The bipartisan Congressional Harassment Reform Act, led by Senator Kirsten Gillibrand (D-NY), would bring transparency and accountability to the current process by extending protections to interns and fellows, eliminating forced mediation, ending the current required secrecy in the process by allowing victims to speak publicly about their case, requiring Members of Congress found personally liable for harassment to pay settlements out of their own pockets, and improving systems to address harassment and discrimination in Congress.
“We need to make major changes here in Congress and get our house in order. The current process for victims of sexual harassment or discrimination on Capitol Hill is difficult to navigate and lacks transparency,” said Senator Baldwin. “This needs to change and Senator Gillibrand’s bipartisan legislation will reform the current process so it works better for victims and provides more transparency to the public.”
Specifically, the Congressional Harassment Reform Act:
- Extends protections against harassment and discrimination to interns and fellows.
- Requires everyone working on Capitol Hill, including Members, to undergo training on harassment and discrimination.
- Changes the name of the Office of Compliance (OOC) to the Office of Congressional Workplace Rights.
- Puts victims in the driver’s seat by allowing them to choose how to resolve their complaint (e.g. counseling and mediation are both no longer mandatory) and protecting their option to discuss their claim publicly.
- Establishes a Confidential Advisor to consult, on a confidential basis, with any employee who has alleged harassment or discrimination; and assist any employee who has an allegation under Title IV in understanding the procedures, and the significance of the procedures.
- Gives OOC’s General Counsel the authority to conduct interviews and gather evidence regarding complaints of covered harassment and discrimination filed under this section, including interviews with former employees.
- Allows individuals to work remotely without penalty throughout proceedings.
Improves tracking of complaints and procedures by implementing an online platform.

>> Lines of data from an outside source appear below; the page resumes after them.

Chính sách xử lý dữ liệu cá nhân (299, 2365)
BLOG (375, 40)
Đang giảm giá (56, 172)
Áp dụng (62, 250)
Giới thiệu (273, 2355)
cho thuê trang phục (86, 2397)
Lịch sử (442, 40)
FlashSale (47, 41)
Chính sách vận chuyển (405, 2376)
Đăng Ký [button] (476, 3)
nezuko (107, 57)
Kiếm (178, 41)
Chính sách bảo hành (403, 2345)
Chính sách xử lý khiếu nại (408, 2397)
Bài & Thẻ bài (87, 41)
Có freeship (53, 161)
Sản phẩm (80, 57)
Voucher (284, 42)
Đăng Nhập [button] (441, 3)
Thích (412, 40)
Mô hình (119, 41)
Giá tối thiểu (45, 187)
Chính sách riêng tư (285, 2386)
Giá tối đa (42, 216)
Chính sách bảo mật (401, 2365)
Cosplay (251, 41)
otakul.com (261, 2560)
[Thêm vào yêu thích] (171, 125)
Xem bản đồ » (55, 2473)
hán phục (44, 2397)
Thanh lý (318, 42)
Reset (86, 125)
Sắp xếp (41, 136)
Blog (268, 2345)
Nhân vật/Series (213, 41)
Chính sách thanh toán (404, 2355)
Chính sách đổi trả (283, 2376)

- Requires that if a Member of Congress is found to be personally liable for harassment or discrimination, they will be responsible for the cost of any settlement.
- Requires that if a Member of Congress is found to be personally liable for harassment or discrimination, any settlement must be approved by the Senate or House Ethics Committee.
- Requires that all settlements will be publicly disclosed unless the victims choose to keep them private.
- Requires offices to post notices with information about employees’ rights and how to contact the Office of Compliance.
- Provides for a climate survey to identify the pervasiveness of the problem and what gaps continue to exist in its resolution.
In addition to Senator Baldwin, the following Senators are original cosponsors of the legislation: Ted Cruz (R-TX), Joni Ernst (R-IA), Dianne Feinstein (D-CA), Lisa Murkowski (R-AK), Lindsey Graham (R-SC), John Cornyn (R-TX), Claire McCaskill (D-MO), Jeanne Shaheen (D-NH), Rob Portman (R-OH), Richard Blumenthal (D-CT), Mazie Hirono (D-HI), Elizabeth Warren (D-MA), Cory Booker (D-NJ), Cory Gardner (R-CO), Dan Sullivan (R-AK), Maggie Hassan (D-NH), Kamala Harris (D-CA), and Catherine Cortez Masto (D-NV).